Please reproduce the records from the line with "The height and width of the screenshot is (705, 1024)." to the line with "pyautogui.click(x=1201, y=767)", both of those lines included.

++++ Input for this task ++++

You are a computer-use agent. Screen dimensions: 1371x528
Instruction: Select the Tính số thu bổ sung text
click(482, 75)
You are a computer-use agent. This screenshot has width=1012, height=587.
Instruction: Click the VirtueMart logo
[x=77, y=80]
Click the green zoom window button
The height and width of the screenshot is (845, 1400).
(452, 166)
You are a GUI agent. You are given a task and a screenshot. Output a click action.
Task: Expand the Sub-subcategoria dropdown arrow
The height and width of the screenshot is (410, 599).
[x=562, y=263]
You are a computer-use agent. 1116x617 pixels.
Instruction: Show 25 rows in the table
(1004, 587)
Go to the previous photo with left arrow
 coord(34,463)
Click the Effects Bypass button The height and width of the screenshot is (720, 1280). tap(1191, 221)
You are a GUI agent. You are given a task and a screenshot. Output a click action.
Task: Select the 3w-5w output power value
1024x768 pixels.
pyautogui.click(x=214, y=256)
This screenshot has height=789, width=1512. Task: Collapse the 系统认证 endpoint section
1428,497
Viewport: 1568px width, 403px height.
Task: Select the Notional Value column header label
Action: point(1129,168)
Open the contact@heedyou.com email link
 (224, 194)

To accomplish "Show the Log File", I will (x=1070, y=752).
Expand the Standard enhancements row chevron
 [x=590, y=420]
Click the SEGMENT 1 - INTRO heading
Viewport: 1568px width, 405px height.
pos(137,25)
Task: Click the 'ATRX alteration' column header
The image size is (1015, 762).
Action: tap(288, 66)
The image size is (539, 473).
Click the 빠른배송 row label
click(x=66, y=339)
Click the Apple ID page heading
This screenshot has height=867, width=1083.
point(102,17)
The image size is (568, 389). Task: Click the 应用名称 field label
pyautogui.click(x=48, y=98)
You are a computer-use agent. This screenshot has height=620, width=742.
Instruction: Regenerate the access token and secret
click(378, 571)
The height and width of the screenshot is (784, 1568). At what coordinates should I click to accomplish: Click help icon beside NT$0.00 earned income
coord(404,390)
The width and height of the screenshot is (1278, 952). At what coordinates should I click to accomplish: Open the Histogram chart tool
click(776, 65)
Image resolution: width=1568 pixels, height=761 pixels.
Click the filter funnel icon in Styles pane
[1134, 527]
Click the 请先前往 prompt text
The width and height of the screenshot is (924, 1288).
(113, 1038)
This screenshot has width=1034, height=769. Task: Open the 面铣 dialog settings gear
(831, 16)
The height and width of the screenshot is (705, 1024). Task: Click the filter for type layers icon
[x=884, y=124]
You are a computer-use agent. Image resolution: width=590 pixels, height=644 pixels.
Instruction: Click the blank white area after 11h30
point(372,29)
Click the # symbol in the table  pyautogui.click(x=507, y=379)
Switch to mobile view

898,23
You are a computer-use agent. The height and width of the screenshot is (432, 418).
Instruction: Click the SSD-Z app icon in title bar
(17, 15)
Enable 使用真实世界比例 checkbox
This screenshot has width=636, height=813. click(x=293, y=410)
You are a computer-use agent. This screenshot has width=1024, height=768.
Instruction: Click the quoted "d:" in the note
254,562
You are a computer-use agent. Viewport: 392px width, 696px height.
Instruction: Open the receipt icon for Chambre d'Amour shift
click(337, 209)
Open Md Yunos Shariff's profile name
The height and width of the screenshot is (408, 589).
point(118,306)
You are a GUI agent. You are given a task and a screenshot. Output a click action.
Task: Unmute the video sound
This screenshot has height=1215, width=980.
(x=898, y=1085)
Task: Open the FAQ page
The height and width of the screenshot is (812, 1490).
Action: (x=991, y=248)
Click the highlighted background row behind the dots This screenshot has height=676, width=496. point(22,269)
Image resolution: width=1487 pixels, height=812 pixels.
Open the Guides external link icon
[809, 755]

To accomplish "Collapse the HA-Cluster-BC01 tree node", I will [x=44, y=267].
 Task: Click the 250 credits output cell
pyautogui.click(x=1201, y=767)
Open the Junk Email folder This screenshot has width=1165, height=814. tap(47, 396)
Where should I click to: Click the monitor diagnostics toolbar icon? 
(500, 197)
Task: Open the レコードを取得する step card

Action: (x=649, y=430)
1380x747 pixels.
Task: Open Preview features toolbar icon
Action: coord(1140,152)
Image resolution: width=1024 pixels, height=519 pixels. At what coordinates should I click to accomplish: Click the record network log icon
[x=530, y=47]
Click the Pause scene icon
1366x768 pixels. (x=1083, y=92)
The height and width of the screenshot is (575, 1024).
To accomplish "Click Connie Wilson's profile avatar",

++++

■ **Task result**
The height and width of the screenshot is (705, 1024). Task: Click the filter for type layers icon
[x=884, y=124]
You are a computer-use agent. Image resolution: width=590 pixels, height=644 pixels.
Instruction: Click the blank white area after 11h30
point(372,29)
Click the # symbol in the table  pyautogui.click(x=507, y=379)
Switch to mobile view

898,23
You are a computer-use agent. The height and width of the screenshot is (432, 418).
Instruction: Click the SSD-Z app icon in title bar
(17, 15)
Enable 使用真实世界比例 checkbox
This screenshot has width=636, height=813. click(x=293, y=410)
You are a computer-use agent. This screenshot has width=1024, height=768.
Instruction: Click the quoted "d:" in the note
254,562
You are a computer-use agent. Viewport: 392px width, 696px height.
Instruction: Open the receipt icon for Chambre d'Amour shift
click(337, 209)
Open Md Yunos Shariff's profile name
The height and width of the screenshot is (408, 589).
point(118,306)
You are a GUI agent. You are given a task and a screenshot. Output a click action.
Task: Unmute the video sound
This screenshot has height=1215, width=980.
(x=898, y=1085)
Task: Open the FAQ page
The height and width of the screenshot is (812, 1490).
Action: (x=991, y=248)
Click the highlighted background row behind the dots This screenshot has height=676, width=496. point(22,269)
Image resolution: width=1487 pixels, height=812 pixels.
Open the Guides external link icon
[809, 755]

To accomplish "Collapse the HA-Cluster-BC01 tree node", I will [x=44, y=267].
 Task: Click the 250 credits output cell
pyautogui.click(x=1201, y=767)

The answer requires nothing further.